On December 26, 2010, Croshaw revealed that he was working on a second novel through a news post on his website.[28] No other information was provided.
On October 26, 2010, the independently published short story anthology Machine of Death was published, containing a short story by Croshaw.[29][30]
In addition, he has also written two unpublished tie-in short stories for Chzo Mythos.[31]
On July 5, 2011, Croshaw admitted on his Extra Punctuation column that at one point during its long development, he was given an offer by 3D Realms developer Brian Hook to write the script for Duke Nukem Forever. This was a response to a fan's question, following Croshaw's official review of the game, regarding a fact brought up in a June 23 episode of the TWiT Video Game Show. In the episode, Duke Nukem Forever developer Jay Brushwood claimed that Hook pushed for Croshaw's involvement in the project and that his piece stood out as being the funniest among the samples sent in by other writers. However, lead designer George Broussard rejected Croshaw's script for being, according to Brushwood, "too out there", was not true to the Duke Nukem character and, as Croshaw added in his column, didn't match the game's "tone".[32]

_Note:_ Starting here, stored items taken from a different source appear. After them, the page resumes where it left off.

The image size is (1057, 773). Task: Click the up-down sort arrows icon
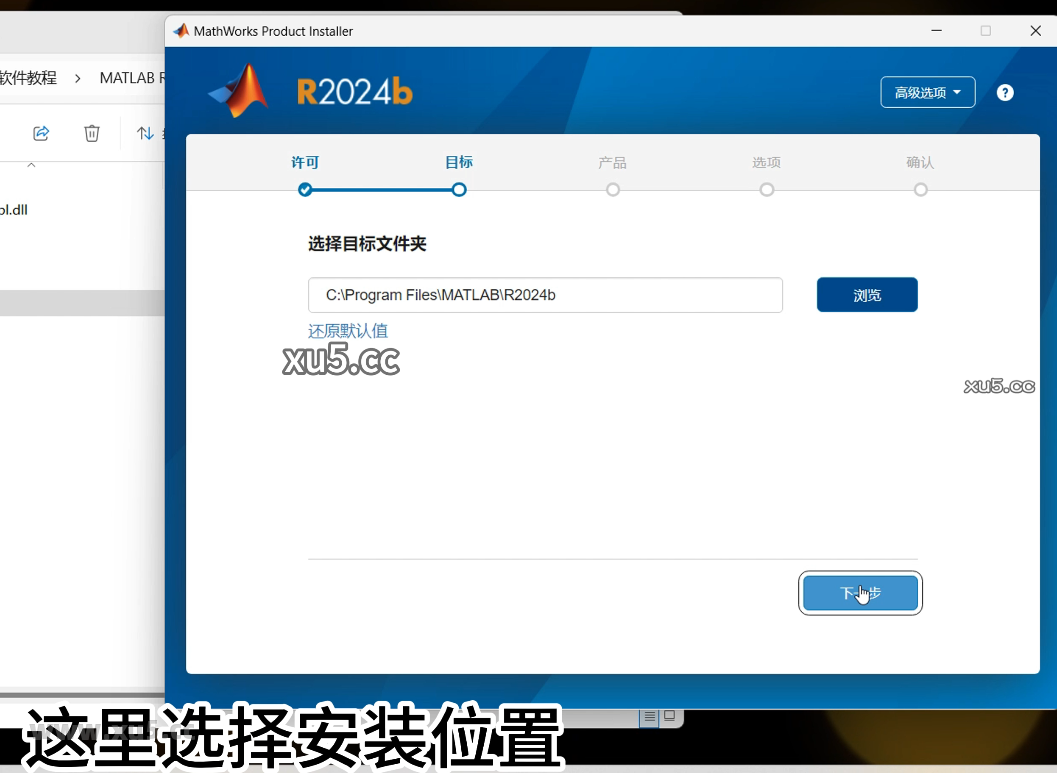coord(146,132)
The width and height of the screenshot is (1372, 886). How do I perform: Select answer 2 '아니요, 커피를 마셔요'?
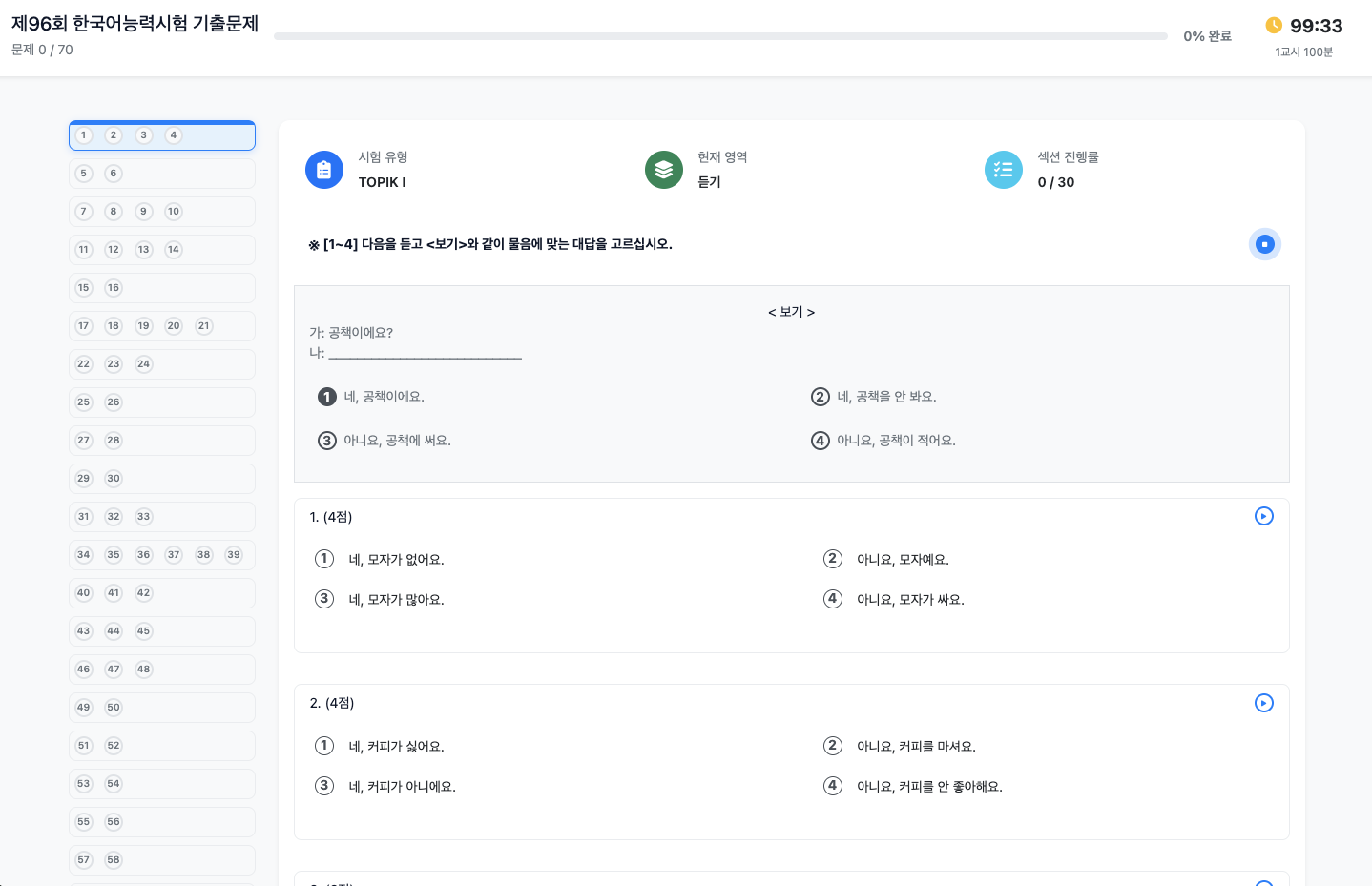pyautogui.click(x=833, y=746)
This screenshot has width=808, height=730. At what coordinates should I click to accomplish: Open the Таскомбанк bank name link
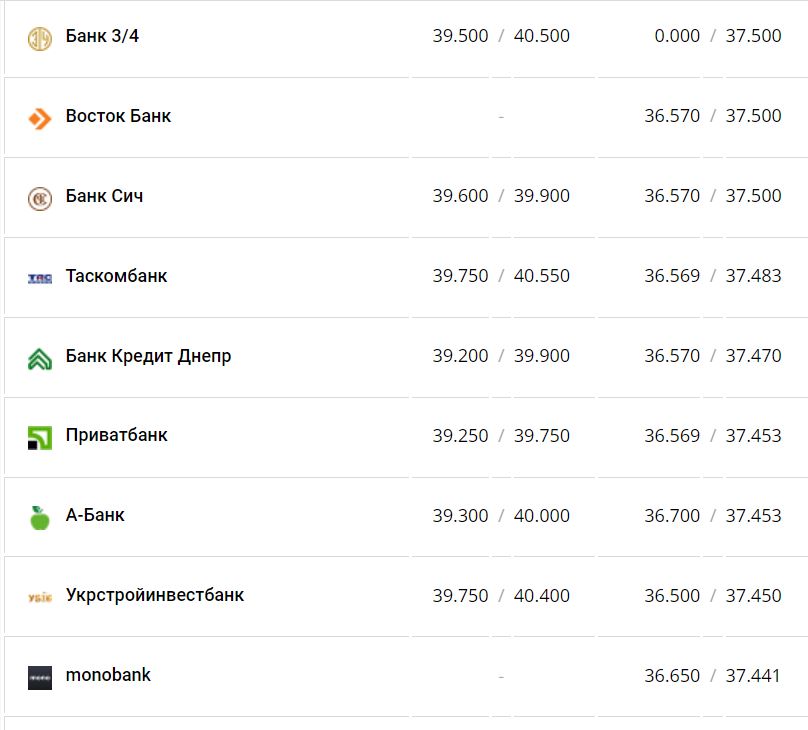click(116, 276)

According to the Extra Punctuation article, his short audition script wrote Duke Nukem as an ironic character; seeing that it was the only way to successfully present the overly-macho character to the current market. Croshaw added that he never talked about the offer up to that point due to possible "unspoken" non-disclosure action and because he didn't think the whole story was worth mentioning to the public.[33]
Yahtzee has written several web comics series, such as "Yahtzee Takes on the World", "The Adventures of Angular Mike" and "Chris and Trilby". "Yahtzee Takes on the World" was written for a little over two full years and is the most prominent of his web comics, which he still has posted on his website, www.fullyramblomatic.com. Yahtzee went on to disown these comics along with some of his early games in 2008, claiming that "they came out of a dark time in his life from which he has determinedly moved on without a backward glance."
Since April 13th, 2011, Yahtzee has been introducing podcasts on his website, www.fullyramblomatic.com, which have typically appeared on a monthly basis. The focus of these podcasts is to create unscripted banter between himself and a co-speaker regarding various subjects for the entertainment of listeners. The format of these podcasts has recently been one of show and tell, in which Yahtzee and his co-speaker, essentially Gabriel Morton, would bring three objects each which are representative of the topics they are going to introduce during the podcast.
Born the younger child of two brothers, Ben Croshaw attended Eastlands Primary School after which he attended Abbots Farm Middle School and finally Lawrence Sheriff School during his educational career. Ben then moved to Australia to pursue new career opportunities.